[Opening SOURCE MATERIAL section]

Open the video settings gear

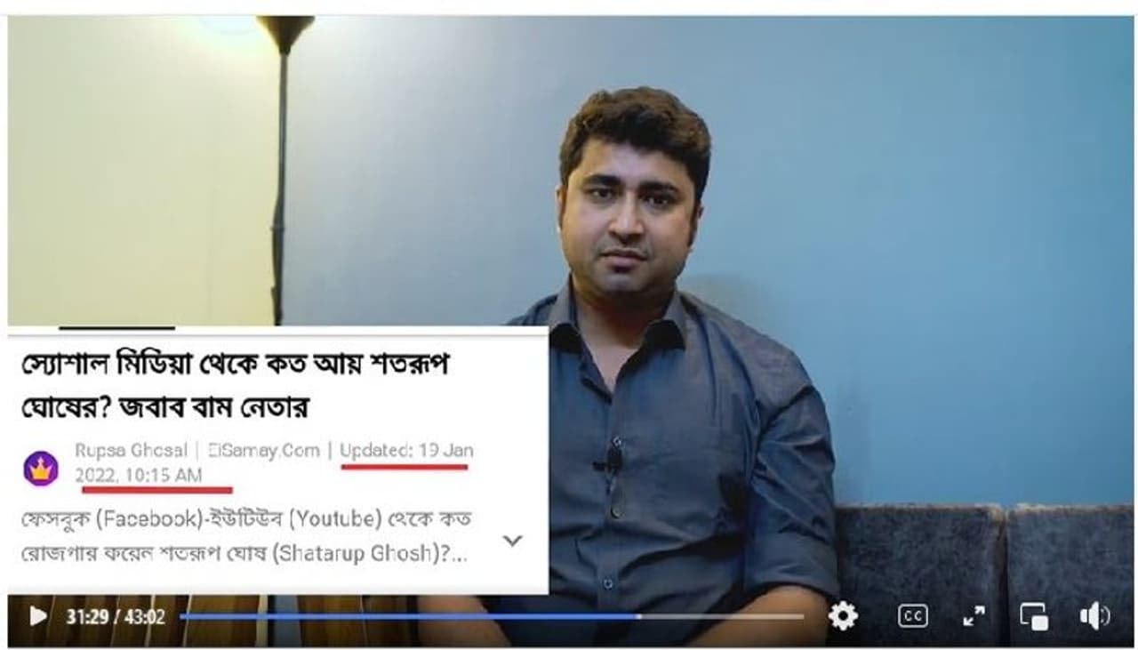tap(842, 615)
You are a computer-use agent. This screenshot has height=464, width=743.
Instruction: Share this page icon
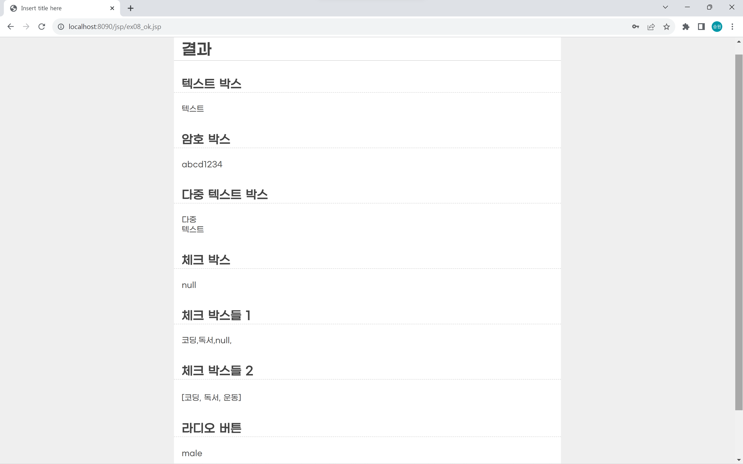click(x=651, y=27)
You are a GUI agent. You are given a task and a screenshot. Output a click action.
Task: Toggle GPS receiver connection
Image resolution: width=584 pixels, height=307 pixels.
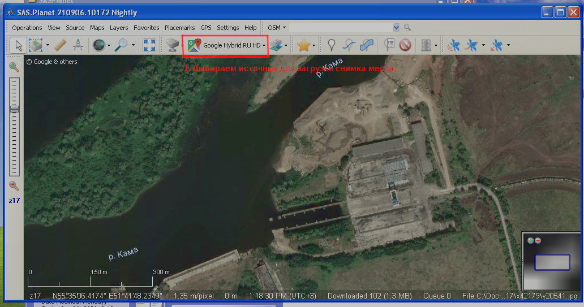[454, 45]
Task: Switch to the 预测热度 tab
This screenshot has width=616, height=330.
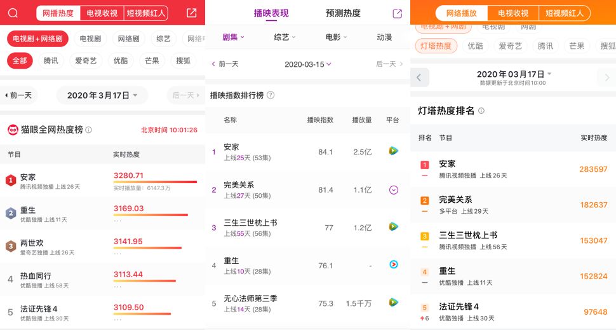Action: pos(343,13)
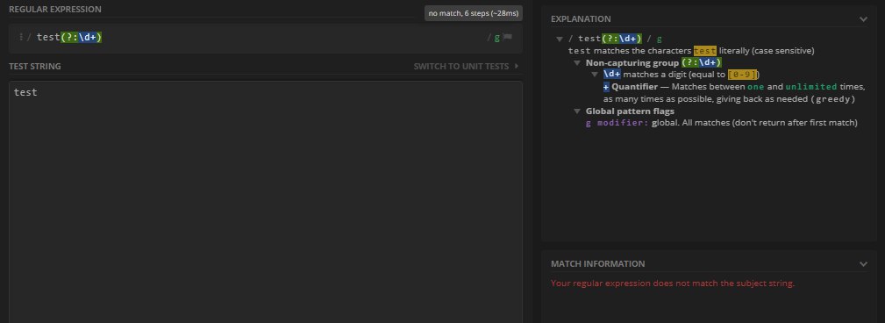The width and height of the screenshot is (885, 323).
Task: Collapse the root regex explanation tree node
Action: click(x=560, y=39)
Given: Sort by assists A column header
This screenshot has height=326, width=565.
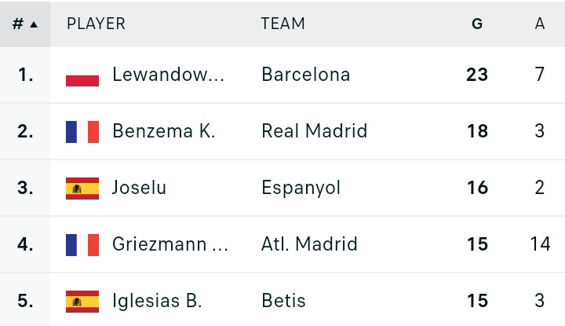Looking at the screenshot, I should [x=539, y=24].
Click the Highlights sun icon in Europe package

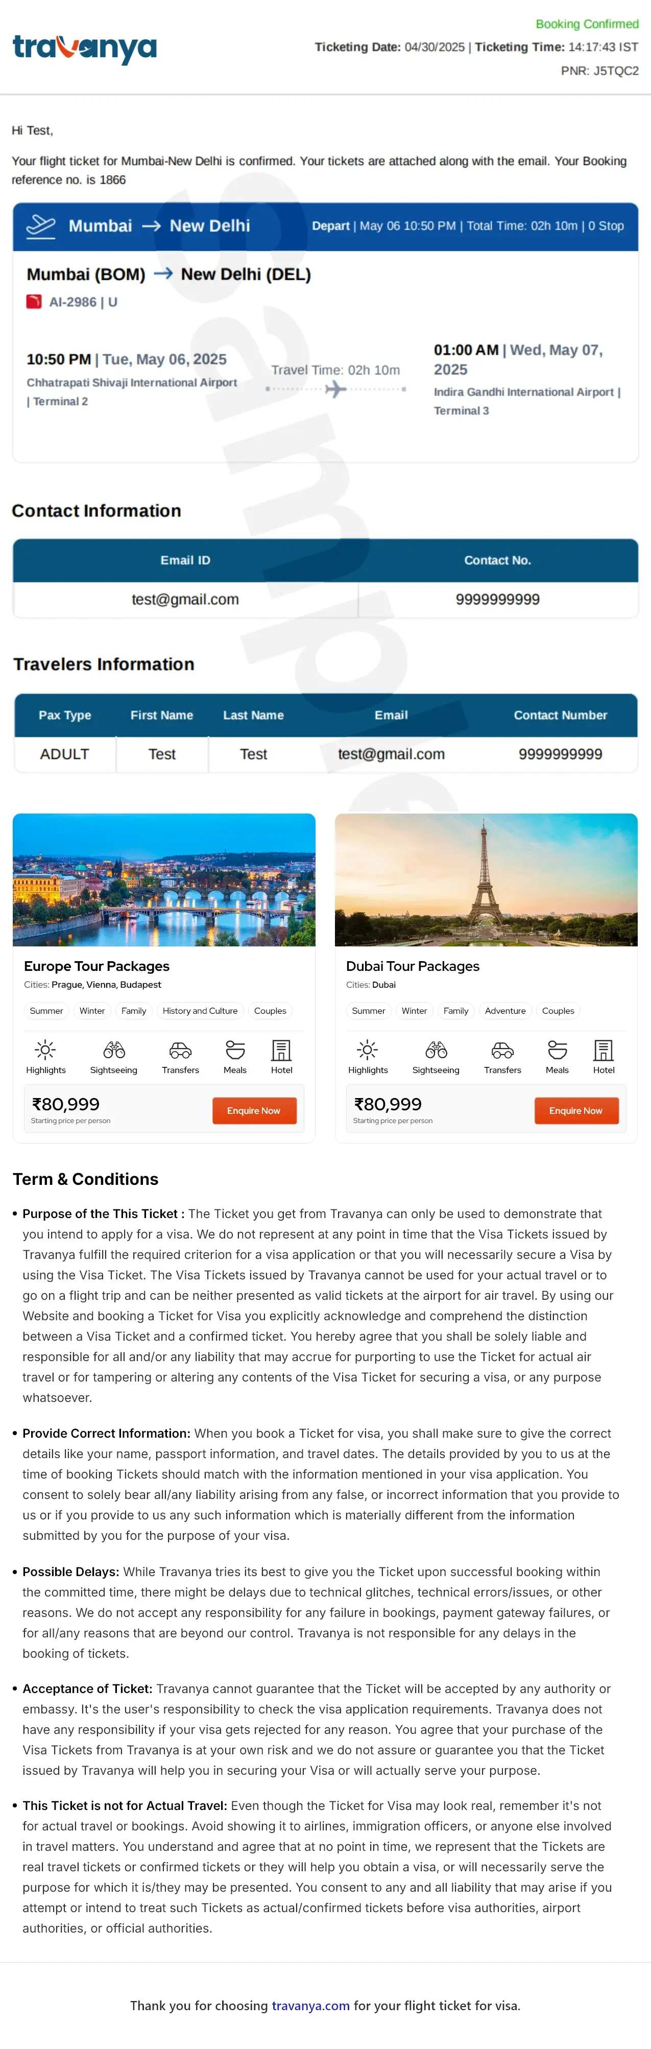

[Closing SOURCE MATERIAL section]

» **EXERCISE OBJECTIVE**:
Give the preceding data back exactly, minus every picture.

» **TASK OUTPUT**:
Open the video settings gear

tap(842, 615)
You are a computer-use agent. This screenshot has height=464, width=743.
Instruction: Share this page icon
click(x=651, y=27)
You are a GUI agent. You are given a task and a screenshot. Output a click action.
Task: Toggle GPS receiver connection
Image resolution: width=584 pixels, height=307 pixels.
[454, 45]
Task: Switch to the 预测热度 tab
This screenshot has width=616, height=330.
Action: pos(343,13)
The width and height of the screenshot is (885, 323).
Task: Collapse the root regex explanation tree node
Action: click(x=560, y=39)
Given: Sort by assists A column header
This screenshot has height=326, width=565.
Looking at the screenshot, I should [x=539, y=24].
Click the Highlights sun icon in Europe package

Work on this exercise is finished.